Куда же повезут? На какой участок фронта? Это теперь интересовало больше всего. В лагере только и мечтали, чтоб скорее на фронт, а вот теперь, когда дождались отправки, стало даже чуточку жаль расставаться с лагерем, на смену которому придет другая жизнь, неведомая, полная опасностей.
Расположившись повзводно, вдоль всего эшелона, сидят против своих вагонов.
Возле Духновича, которому Степура перевязывал ногу, собралась целая толпа историков. Ступня у Духновича покраснела, заметно припухла, однако Духнович считал это пустяком, бодрился, ему даже неудобно перед товарищами за свою столь неуместную сейчас болячку.
– Простите, что немного нарушу стройность ваших рядов, – острит он и, морщась от боли, берется натягивать сапог. – Постараюсь не хромать.
– Ничего, Байрон тоже хромал, – заметил Дробаха, развалившись на траве.
– Может, все-таки фельдшера позвать? – нахмурился Колосовский, видя, как Духнович, сжав зубы, медленно втискивает в сапог больную ногу.

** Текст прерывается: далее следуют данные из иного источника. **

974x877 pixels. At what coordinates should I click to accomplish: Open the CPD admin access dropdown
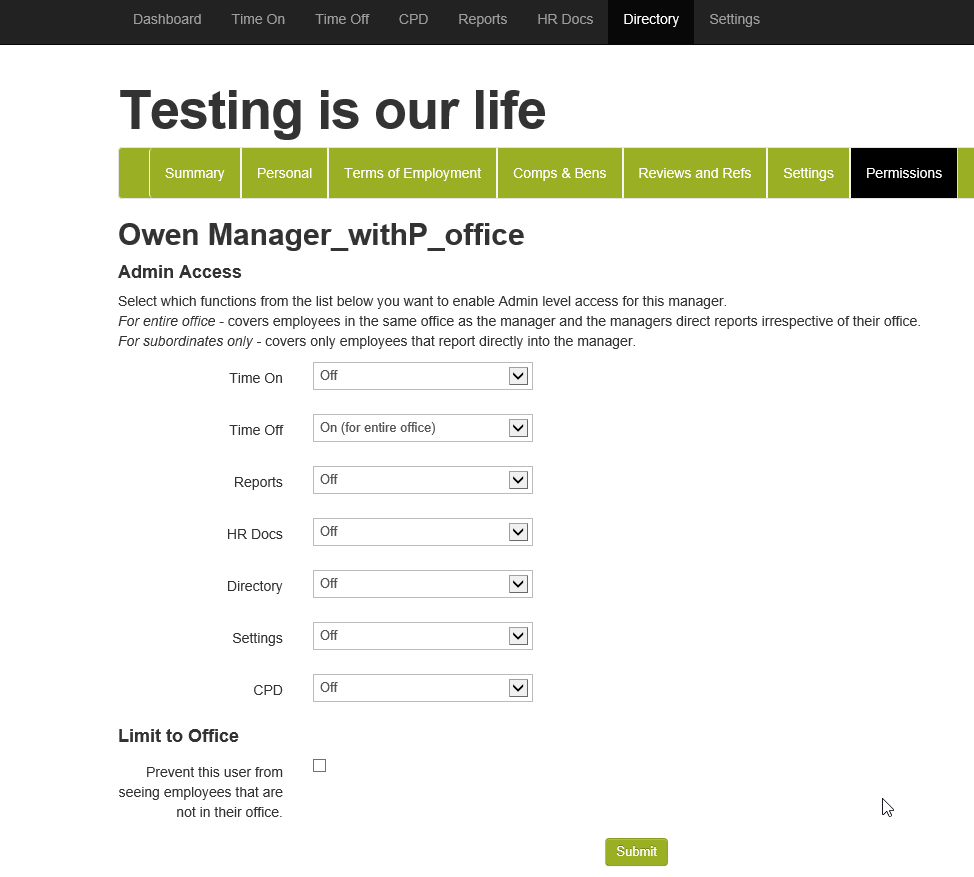point(422,688)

– До фронта заживет, – обувшись наконец, махнул рукой Духнович. Лицо его покрылось крупными каплями пота. Утершись рукавом, и желая перевести разговор на другое, он посмотрел в сторону поля: – Что это там белеет?
– Только сейчас заметил? – охотно откликнулся Степура. – Это же гречиха цветет. И будет цвести все лето. Всех перецветет! – и в голосе его прозвучала печаль.
Небо над гречихой синее, высокое – ни облачка. В прозрачной дали, на горе над Донцом, поблескивает Чугуев. Деревья лагеря чуть виднеются на горизонте темно-синей полоской. И те деревья, и белый разлив гречихи, и спорыш, на котором лежат хлопцы, такой мягкий, теплый, ласковый, – все теперь вдруг стадо бесконечно родным.
Все словно бы подобрели. От этой ли гречихи подобрели, от полей да от неба или от того, что ждало их впереди, где им суждено быть.
Даже Гладун, который любого мог согнуть в бараний рог железом уставов и не терпел никакого панибратства, сейчас подошел к ребятам какой-то притихший, смятенный и, как бы ища у них поддержки, присел, заговорил грустно:
– Так что же – прощай лагерь?
– Прощай…
Колосовский, упершись локтями в землю, смотрел на безлюдную дорогу, уходившую в поля, и казалось, будто ждал он, что вот-вот оттуда, из-за текучего марева, из-за белой разлившейся к самому небу гречихи вдруг появится та единственная, которую он сейчас больше, чем когда-либо, хотел увидеть. Но дорога оставалась пустынной, лишь пыль временами неожиданно взвихривалась и маленькие смерчи уходили по гречихе к горизонту, то разрастаясь, то пропадая…
14
Постукивают колесами вагоны.
То, что было мирной жизнью, остается позади. Впереди – неведомые испытания судьбы. Но это потом, потом. Сейчас в их сердцах одна лишь готовность – пройти дантов ад войны, удержать рубеж, который им доверят, любой ценой преградить путь новым ордам чингисхановым, что не с луками, не со стрелами – с гремящей сталью надвигаются по земле и по небу на родимый край.
Куда везут? Этого им не говорят. Где встретятся с врагом? Об этом могут высказывать лишь догадки.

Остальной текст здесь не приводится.